Forty years ago Jane Jacobs showed how speeding traffic destroys street life (in The Death and Life of the Great American Cities) and also how you can win it back by slowing the traffic down. In those forty years we’ve learnt nothing. Worse, we’ve surrendered our streets to the cars entirely and now we have to put up with their owners whinging continually about ‘hidden’ speed cameras while the pedestrians cower, stranded on the pavement.
Making of the Macintosh
I’ve used and owned Macs since 1985. Although they’re pretty hip again these days (after a miserable decade or so of grim, beige things), the core of the Mac userbase is like me: old gits with hair growing out of their ears.

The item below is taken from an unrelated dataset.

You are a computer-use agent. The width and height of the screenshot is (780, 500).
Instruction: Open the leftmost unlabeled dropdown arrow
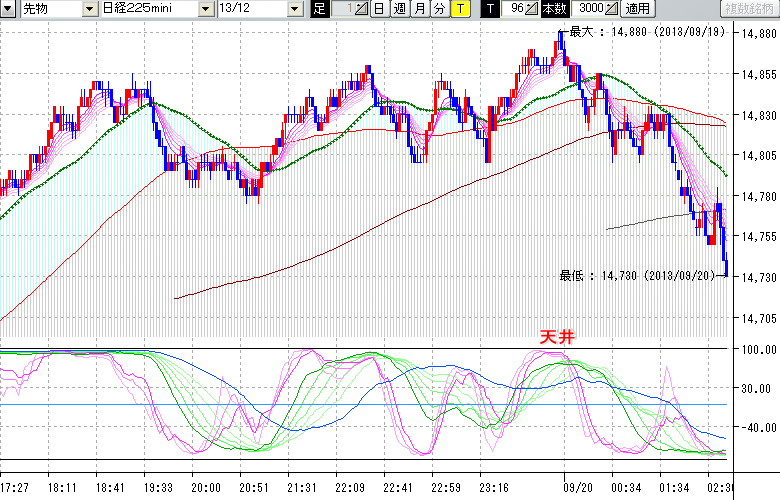pos(9,9)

We’re stuck in our ways and we can’t change now so that’s that. The nice people at Stanford University Library are attempting a proper history of the machine’s early days (as part of a larger project documenting Silicon Valley itself). There’s some genuinely fascinating material here – memos, early sketches, engineering drawings, first person recollections. Thanks to LinkMachineGo for linking to The Making of Macintosh. Incidentally, I learn that, over the years, I’ve owned five of the Ten Worst Macs Ever. I’m selling two of them: an ugly all-in-one Performa 5320 and a lamentably underpowered IIvx, in case you’re interested.
Bioinformatics links
Proof for posterity
Via warmbrain and Karlin Lillington I learn about a marvelous idea from supporters of Project Gutenberg: Distributed Proofreaders. It’s got to be worth a few minutes of your day to proof a page or two of OCR output for the utterly worthy archive of out-of-copyright literature (whose collection is receding into the past as fast as the US Supreme Court can push it). Incidentally, I remember writing about Project Gutenberg in 3W Magazine about nine years ago.
Mememap
Er… Something tells me I’m a bit slow off the mark here but this mindmap of current memes looks pretty useful. I was just struggling to name the ‘space’ described by the map but, of course, the map pretty much takes care of that itself and, like all good maps, is irreducible. So I won’t bother. I bet you could plan your next business venture/career change using this.
Grocery heroes
The people at Ocado seem to have got it about right. With the help of a substantial investment from Waitrose, they’ve built a home delivery service that doesn’t require you to know exactly how to spell ‘brocolli’, that delivers for nothing if you spend over £75, that allows you to book slots in one hour increments and that delivers at 10 p.m. if you forget about Olly’s football practice and can’t be in when you said you would… If grocery delivery is going to work it’ll probably be these guys.